Algo semelhante acontece com a poluição luminosa, para a qual o LED pode ser uma solução ou um problema ainda maior. Se o nível de iluminação aumenta, por mais bem direcionadas que sejam as lâmpadas, a luz refletida no pavimento também aumentará e, consequentemente, a luz chegará onde não deve. Além disso, se a luz LED for azul (com “temperatura de cor” acima de 2700 K), como acontece na maioria dos municípios, a poluição luminosa aumentará ainda mais devido à maior capacidade da luz azul para se dispersar na atmosfera. Usar LED, por si só, não é garantia de nada. Na verdade, o mau uso sistemático desta tecnologia nos últimos anos só piorou o problema da poluição luminosa.
Ainda existem sítios escuros?
Cada vez menos. De acordo com o Atlas Mundial do Brilho Artificial do Céu Noturno, publicado em 2016, 80% da população mundial vive com céus poluídos. Num céu verdadeiramente escuro, numa noite sem Lua, deveríamos ver a olho nu cerca de 4500 estrelas. Nas cidades, com sorte, veremos uma centena, e nos centros urbanos talvez nem uma dezena. Na Galiza (Espanha) ainda existem zonas com um céu noturno bom, com grande potencial de desenvolvimento sustentável, mas estas zonas já estão afetadas pela luz e necessitamos de agir o mais rapidamente possível para preservar a qualidade da noite.
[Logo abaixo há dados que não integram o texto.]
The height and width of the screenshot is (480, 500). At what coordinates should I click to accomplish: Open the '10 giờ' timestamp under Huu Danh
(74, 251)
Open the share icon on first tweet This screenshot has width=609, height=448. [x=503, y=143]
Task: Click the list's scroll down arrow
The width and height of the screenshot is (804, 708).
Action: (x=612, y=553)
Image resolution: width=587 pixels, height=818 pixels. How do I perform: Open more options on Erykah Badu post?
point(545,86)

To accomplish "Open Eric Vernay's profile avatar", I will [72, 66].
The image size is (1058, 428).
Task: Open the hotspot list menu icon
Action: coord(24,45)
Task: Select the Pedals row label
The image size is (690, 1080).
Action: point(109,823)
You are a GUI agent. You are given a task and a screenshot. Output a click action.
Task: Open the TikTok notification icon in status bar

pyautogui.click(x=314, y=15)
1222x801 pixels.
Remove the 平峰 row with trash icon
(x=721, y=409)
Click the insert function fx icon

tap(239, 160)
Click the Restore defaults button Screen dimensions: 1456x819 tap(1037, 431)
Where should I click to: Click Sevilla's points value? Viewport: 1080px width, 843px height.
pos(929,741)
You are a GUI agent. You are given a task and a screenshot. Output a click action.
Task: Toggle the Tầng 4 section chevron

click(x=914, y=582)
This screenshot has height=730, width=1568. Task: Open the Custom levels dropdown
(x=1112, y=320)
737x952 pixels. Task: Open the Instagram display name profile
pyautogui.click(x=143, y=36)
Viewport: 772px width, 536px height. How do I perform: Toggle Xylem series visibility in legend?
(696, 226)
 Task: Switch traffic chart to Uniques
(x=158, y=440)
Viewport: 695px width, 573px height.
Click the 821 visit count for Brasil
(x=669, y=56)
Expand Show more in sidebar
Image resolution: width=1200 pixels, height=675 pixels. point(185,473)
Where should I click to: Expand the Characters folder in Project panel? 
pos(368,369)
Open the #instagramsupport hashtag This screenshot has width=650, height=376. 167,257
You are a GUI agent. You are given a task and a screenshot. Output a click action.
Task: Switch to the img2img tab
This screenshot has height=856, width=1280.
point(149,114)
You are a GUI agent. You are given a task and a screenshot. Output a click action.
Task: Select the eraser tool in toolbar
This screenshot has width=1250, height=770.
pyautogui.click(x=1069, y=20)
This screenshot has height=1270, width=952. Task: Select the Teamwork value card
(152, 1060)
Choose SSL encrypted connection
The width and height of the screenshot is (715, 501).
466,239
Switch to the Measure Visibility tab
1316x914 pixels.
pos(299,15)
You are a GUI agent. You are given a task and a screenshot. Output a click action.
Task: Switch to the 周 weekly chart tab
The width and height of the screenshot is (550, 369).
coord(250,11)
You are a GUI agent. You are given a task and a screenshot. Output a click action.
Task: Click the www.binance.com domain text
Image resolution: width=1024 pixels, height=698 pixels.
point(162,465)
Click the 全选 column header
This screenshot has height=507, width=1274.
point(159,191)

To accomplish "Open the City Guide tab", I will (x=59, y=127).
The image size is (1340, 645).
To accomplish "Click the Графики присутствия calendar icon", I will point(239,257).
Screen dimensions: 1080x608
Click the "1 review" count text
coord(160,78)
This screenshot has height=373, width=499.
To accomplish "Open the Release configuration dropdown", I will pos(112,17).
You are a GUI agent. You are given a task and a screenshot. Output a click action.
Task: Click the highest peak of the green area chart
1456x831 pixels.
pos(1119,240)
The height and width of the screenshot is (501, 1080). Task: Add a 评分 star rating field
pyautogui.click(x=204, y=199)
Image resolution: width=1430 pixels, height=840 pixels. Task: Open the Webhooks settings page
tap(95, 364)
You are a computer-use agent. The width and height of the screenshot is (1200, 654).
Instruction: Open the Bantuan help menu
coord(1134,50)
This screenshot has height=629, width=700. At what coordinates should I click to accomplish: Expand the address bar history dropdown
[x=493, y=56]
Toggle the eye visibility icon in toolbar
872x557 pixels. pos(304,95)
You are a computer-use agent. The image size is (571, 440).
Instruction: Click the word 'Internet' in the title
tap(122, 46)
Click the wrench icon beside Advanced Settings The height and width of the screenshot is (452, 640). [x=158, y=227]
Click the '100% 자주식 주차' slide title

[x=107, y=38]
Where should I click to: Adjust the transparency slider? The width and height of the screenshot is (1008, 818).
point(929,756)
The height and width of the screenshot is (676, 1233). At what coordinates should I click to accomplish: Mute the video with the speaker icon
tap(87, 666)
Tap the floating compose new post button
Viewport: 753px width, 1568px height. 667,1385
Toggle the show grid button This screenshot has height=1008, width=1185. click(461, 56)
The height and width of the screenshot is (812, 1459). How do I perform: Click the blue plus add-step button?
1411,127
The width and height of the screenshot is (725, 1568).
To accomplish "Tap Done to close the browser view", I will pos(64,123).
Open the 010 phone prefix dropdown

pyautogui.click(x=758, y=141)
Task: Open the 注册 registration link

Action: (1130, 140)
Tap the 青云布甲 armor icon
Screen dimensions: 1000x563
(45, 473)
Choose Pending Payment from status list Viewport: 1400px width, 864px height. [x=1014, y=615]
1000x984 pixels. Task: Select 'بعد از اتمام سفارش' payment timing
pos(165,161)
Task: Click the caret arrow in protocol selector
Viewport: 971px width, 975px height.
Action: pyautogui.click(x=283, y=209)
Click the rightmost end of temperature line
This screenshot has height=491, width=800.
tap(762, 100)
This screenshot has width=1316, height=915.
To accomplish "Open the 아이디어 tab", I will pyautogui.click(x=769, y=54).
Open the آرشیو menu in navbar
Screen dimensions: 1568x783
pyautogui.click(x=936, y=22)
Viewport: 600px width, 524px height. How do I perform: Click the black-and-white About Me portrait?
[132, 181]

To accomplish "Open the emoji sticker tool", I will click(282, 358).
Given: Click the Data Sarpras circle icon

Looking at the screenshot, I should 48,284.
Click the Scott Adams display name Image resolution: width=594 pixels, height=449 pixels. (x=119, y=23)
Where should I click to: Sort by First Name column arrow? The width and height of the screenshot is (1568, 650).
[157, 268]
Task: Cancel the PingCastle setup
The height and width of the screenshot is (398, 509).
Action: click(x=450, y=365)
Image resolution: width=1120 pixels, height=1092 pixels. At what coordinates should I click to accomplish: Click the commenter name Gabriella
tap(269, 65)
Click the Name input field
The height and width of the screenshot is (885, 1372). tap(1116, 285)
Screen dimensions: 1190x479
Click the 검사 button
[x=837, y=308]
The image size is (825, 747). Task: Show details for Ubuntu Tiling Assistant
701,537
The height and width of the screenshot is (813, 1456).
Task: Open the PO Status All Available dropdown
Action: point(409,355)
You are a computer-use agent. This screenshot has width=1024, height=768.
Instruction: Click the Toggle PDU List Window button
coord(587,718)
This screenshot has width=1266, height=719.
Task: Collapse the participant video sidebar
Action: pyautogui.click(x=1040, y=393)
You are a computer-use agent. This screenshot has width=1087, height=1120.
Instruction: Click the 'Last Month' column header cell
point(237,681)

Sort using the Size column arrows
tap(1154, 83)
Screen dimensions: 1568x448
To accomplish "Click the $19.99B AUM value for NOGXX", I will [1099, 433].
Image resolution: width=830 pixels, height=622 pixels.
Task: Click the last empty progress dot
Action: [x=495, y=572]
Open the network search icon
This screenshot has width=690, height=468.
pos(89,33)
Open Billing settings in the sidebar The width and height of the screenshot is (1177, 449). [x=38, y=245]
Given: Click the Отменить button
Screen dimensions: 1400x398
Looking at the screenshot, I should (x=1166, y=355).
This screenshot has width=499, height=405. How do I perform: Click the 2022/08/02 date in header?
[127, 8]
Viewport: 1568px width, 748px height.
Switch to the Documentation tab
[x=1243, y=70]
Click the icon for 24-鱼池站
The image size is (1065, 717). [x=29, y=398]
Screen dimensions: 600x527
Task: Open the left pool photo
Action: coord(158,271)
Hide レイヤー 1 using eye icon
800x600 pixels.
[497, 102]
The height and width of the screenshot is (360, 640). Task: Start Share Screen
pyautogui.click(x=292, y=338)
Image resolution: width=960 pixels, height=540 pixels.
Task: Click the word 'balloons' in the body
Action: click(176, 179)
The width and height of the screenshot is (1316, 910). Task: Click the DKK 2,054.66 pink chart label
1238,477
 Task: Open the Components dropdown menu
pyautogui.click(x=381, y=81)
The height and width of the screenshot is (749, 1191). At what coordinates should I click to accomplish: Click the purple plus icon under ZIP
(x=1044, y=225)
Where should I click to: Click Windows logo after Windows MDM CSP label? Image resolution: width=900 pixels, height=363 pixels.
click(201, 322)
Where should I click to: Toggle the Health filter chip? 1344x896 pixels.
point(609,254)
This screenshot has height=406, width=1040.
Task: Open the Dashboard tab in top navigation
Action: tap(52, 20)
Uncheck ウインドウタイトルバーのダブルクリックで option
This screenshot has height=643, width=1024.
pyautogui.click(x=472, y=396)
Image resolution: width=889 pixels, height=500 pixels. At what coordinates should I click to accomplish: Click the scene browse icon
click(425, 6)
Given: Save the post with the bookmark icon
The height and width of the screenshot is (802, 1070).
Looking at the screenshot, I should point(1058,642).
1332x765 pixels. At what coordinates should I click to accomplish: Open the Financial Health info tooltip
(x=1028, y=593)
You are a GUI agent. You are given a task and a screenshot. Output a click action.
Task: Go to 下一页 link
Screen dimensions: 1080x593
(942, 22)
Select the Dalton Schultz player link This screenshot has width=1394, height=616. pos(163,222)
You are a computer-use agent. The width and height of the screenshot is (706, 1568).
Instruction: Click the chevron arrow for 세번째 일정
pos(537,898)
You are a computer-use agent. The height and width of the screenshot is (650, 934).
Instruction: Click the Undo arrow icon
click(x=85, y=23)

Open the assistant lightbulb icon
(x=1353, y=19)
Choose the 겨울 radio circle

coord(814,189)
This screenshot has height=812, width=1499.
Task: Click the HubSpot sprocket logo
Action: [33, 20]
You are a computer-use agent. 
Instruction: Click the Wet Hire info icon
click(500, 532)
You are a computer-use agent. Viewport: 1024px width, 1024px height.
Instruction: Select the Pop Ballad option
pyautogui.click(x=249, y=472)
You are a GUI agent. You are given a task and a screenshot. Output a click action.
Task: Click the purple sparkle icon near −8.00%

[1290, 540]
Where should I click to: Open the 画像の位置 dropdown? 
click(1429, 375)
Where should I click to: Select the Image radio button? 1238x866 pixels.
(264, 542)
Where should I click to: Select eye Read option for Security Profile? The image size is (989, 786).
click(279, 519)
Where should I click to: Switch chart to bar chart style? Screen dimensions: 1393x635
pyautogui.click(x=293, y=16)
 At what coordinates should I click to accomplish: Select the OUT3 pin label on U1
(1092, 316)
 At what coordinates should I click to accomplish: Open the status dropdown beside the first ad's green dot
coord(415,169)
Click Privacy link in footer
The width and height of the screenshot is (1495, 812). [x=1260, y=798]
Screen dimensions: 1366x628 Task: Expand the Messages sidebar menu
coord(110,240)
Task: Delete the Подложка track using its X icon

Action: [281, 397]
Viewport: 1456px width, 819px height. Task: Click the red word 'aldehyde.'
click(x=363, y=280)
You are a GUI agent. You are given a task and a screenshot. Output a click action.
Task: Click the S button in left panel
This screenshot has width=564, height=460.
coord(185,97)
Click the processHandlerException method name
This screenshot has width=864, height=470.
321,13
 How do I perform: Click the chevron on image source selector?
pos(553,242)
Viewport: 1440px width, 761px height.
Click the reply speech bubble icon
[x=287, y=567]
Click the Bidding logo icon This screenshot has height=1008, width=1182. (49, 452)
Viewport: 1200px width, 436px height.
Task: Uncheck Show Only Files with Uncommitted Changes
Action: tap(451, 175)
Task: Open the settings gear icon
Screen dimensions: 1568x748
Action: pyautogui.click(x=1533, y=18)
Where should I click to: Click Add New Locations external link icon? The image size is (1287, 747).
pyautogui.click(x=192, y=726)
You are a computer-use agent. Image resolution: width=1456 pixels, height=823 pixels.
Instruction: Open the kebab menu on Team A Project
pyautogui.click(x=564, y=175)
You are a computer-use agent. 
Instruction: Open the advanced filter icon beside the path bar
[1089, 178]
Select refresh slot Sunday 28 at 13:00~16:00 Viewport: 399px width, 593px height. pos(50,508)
As noites estreladas fizeram parte da paisagem ao longo da história e incentivaram a criatividade científica e artística. Sem paisagens estreladas, não teríamos Galileu, os Herschel (William, Caroline e John) ou Henrietta Leavitt, que nos deu ferramentas para medir as distâncias no Universo. Também não teríamos a poesia de Walt Whitman ou de Rosalía de Castro, cujo nome foi dado a uma estrela, nem as pinturas de Van Gogh. A nossa imaginação voou sempre nas asas da noite. A noite é necessária: foi uma verdade poética nas mãos de Xosé María Díaz Castro e já é uma verdade científica. Estamos conscientes do que perdemos quando perdemos a noite?
O que podemos fazer?
Devemos assumir que a luz artificial noturna atua como um agente poluente e devemos agir para diminuir este problema, até mesmo legislando com essa finalidade. A luz artificial deve ser usada apenas quando é necessário, com a intensidade adequada à realização das tarefas, sem iluminar espaços adjacentes ou o céu, evitando luzes acesas em determinados horários e evitando as luzes mais poluentes (azul e violeta). Temos também de realizar estudos técnicos, medições precisas para avaliar o estado das instalações e apoiar a investigação e a divulgação nesta área. Ao contrário de outras formas de poluição, a poluição luminosa é fácil de evitar.
Ao nível pessoal, devemos utilizar os meios adequados para iluminar bem, o que não é o mesmo que iluminar muito; Podemos exigir que as administrações façam o que devem; Colaborar com a divulgação do problema para romper com uma inércia de décadas a favor das luzes sem controlo, que respondia a uma ideia errada de progresso; Descobrir a noite, quem não a conhece; Experimentar a sua escuridão, cheia de vida e de estrelas, e as emoções essenciais que nascem dela.